Mentre in Europa scoppia la Seconda guerra mondiale, Lee ottiene un lavoro per British Vogue, dove diventa amica della caporedattrice Audrey Withers (Riseborough), ma rimane scioccata dalle restrizioni imposte alle fotografe donne, alle quali Il Regno Unito non permette di recarsi nelle zone dove si combatte. Determinata a essere “sul pezzo”, finalmente ottiene un accredito di guerra dagli Stati Uniti e parte da sola per la Francia, dove riesce a documentare i primi utilizzi del napalm. Presto si unirà al collega fotografo David E. Scherman (Samberg), corrispondente per la rivista Life: insieme formano una squadra imbattibile, ma è sempre Lee che la guida.
In coppia immortalano la liberazione di Parigi, si intrufolano nella casa abbandonata di Hitler, dove Scherman scatta la celebre foto di Miller che si fa il bagno nella vasca del Führer e sono tra i primi fotografi a entrare nei campi di Buchenwald e Dachau il giorno della liberazione.
Qui, Lee realizza una serie di immagini sconvolgenti, destinate a imprimersi nella storia e a segnare profondamente la sua fragile salute mentale negli anni successivi alla guerra.

Intervista a Kate Winslet
Kate Winslet è “inciampata” nella storia di Lee Miller per puro caso (anche lei): acquistando un tavolo antico durante un’asta scoprì che era appartenuto alla fotografa. Si chiese: come mai nessuno ha mai fatto un film sulla sua storia? E contattò il figlio Antony Penrose.
Lui che cosa le rispose?
«Mi disse che ci avevano provato molti uomini, ma nessuno l’aveva capita completamente».
Chi era Lee Miller, dunque?
«Una donna che viveva la propria vita al massimo, senza paura. Una fonte di ispirazione per tutte le donne che osano sfidare il mondo. Quando ci siamo messi a lavorare al film abbiamo capito che non si poteva fare un biopic tradizionale. Lee aveva vissuto troppe vite per essere raccontata in un solo film. Così abbiamo scelto il periodo più significativo, gli anni in cui lavorò come fotografa di guerra. Ed era anche chiaro che il film doveva essere diretto da una donna».
Che cosa le hanno trasmesso le fotografie di Lee?

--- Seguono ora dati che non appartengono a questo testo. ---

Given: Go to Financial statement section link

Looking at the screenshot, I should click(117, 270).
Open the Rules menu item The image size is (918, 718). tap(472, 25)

«L’idea di un lavoro potentissimo e coraggioso. C’è una fotografia molto famosa in cui ritrae la figlia del borgomastro, costretta dal padre nazista a togliersi la vita: è così vicina al viso della ragazzina da permettere di vedere perfettamente i suoi denti. Un’immagine straziante e devastante. E ancora, mentre documentava l’Olocausto, vece di scattare fotografie da lontano, Lee si arrampicò su un treno pieno di cadaveri, si mise in mezzo a loro e fotografò i volti dei medici dell’esercito americano che guardavano dentro. Voleva mostrare l’orrore di ciò che era accaduto e l’impatto che aveva sulle persone da entrambi i lati della guerra. A casa, la gente non sapeva».